### PARTES DO EXERCÍCIO
A. Segundo o texto de estudo, há pelo menos quantos casos de treinadores condenados por violência sexual que reincidiram no crime ou seguem trabalhando com garotos?
B. Reescreva o trecho do texto de estudo que vai de "Deturpações de conceitos" até "praxe no Brasil.", trocando "prisão" por "cadeia".

### TEXTO DE ESTUDO
= = =
Homossexualidade não é doença, assim como a orientação sexual de uma pessoa é traço insuficiente para torná-la mais propensa a cometer crimes associados à pedofilia. Porém, é assim que muita gente, incluindo parlamentares, juízes, promotores e delegados, costuma pensar diante de casos de abuso em que a vítima é do mesmo sexo do abusador. Em 2013, por exemplo, durante uma das sessões da CPI do Tráfico de Pessoas, que investigava abusos sexuais de garotos no futebol, o deputado federal Severino Ninho questionou se um treinador, suspeito de estuprar e dopar adolescentes que alojava em seu apartamento, era homossexual, reproduzindo uma visão preconceituosa que perdura no meio futebolístico de que o abuso sexual de meninos tem a ver com homossexualidade, e não com uma prática criminosa.
Deturpações de conceitos e preconceitos se somam à cultura punitivista brasileira, que, em vez de apontar soluções para o problema, prefere mascará-lo ao alimentar uma sede insaciável por penitência aos réus – que não raro ganha contornos de sadismo. Evidentemente, tanto em crimes sexuais relacionados ao futebol quanto em qualquer outro caso que envolva crianças, é preciso diferenciar um abusador eventual do pedófilo, portador de um distúrbio de preferência sexual reconhecido pela Organização Mundial de Saúde (OMS). Nada impede que ambos, porém, cumpram suas penas previstas na legislação enquanto recebem tratamento e o devido acompanhamento psicológico, sobretudo após deixarem a prisão. E é exatamente o que está longe de ser uma praxe no Brasil.
Até mesmo em países que adotam pena de morte, como os Estados Unidos, condenados por crimes sexuais contra crianças, de qualquer gênero, passam por tratamento e enfrentam uma série de restrições no processo de reintegração à sociedade. Uma delas é não poder trabalhar em instituições que abrigam crianças. Por aqui, para ficar no exemplo do futebol, há pelo menos 23 casos de treinadores que já foram condenados por violência sexual que reincidiram no crime ou seguem trabalhando com garotos em escolinhas e clubes. No ano passado, em Pernambuco, um desses “profissionais” molestou o menino Denílson Teixeira da Silva, de 12 anos, que sonhava ser goleiro e acabou assassinado a pauladas ao tentar resistir aos abusos.
= = =
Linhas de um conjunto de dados
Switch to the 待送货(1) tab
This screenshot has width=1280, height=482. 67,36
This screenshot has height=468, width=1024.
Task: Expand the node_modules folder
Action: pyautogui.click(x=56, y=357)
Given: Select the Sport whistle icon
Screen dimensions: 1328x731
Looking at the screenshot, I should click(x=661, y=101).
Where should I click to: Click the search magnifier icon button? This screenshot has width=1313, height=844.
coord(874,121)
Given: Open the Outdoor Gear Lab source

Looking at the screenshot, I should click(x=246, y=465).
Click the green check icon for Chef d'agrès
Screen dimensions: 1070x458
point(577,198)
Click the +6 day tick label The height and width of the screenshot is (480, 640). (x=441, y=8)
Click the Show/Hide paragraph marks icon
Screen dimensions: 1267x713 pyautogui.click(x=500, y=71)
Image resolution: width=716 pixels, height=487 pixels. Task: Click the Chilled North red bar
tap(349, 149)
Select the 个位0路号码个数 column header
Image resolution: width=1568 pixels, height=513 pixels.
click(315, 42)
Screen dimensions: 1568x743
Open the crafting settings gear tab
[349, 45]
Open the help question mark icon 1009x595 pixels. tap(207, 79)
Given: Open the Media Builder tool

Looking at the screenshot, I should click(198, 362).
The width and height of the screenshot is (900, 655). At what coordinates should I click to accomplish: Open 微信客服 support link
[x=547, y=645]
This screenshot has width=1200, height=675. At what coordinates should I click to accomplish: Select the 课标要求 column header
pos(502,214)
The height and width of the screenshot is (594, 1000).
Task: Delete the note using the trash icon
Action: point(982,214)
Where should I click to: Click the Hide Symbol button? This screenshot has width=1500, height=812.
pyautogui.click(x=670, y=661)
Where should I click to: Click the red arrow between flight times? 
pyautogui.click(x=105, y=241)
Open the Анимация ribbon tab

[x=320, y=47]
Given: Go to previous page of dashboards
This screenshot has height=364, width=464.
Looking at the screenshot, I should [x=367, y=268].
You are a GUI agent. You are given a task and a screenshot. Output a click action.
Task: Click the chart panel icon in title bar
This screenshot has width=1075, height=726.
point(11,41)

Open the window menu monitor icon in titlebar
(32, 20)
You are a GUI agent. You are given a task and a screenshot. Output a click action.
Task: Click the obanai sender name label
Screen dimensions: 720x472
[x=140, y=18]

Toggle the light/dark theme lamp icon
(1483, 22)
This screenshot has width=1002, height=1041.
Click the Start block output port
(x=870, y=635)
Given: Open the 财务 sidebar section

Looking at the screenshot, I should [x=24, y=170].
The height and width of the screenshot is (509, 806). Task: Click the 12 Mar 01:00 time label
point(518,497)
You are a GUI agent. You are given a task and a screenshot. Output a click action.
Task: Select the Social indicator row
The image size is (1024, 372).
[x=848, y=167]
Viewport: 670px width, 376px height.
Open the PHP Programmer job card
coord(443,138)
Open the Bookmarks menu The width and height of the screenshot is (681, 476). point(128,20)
= = =
### RESPOSTAS ESPERADAS
A. Pelo menos 23 casos.

B.
Deturpações de conceitos e preconceitos se somam à cultura punitivista brasileira, que, em vez de apontar soluções para o problema, prefere mascará-lo ao alimentar uma sede insaciável por penitência aos réus – que não raro ganha contornos de sadismo. Evidentemente, tanto em crimes sexuais relacionados ao futebol quanto em qualquer outro caso que envolva crianças, é preciso diferenciar um abusador eventual do pedófilo, portador de um distúrbio de preferência sexual reconhecido pela Organização Mundial de Saúde (OMS). Nada impede que ambos, porém, cumpram suas penas previstas na legislação enquanto recebem tratamento e o devido acompanhamento psicológico, sobretudo após deixarem a cadeia. E é exatamente o que está longe de ser uma praxe no Brasil.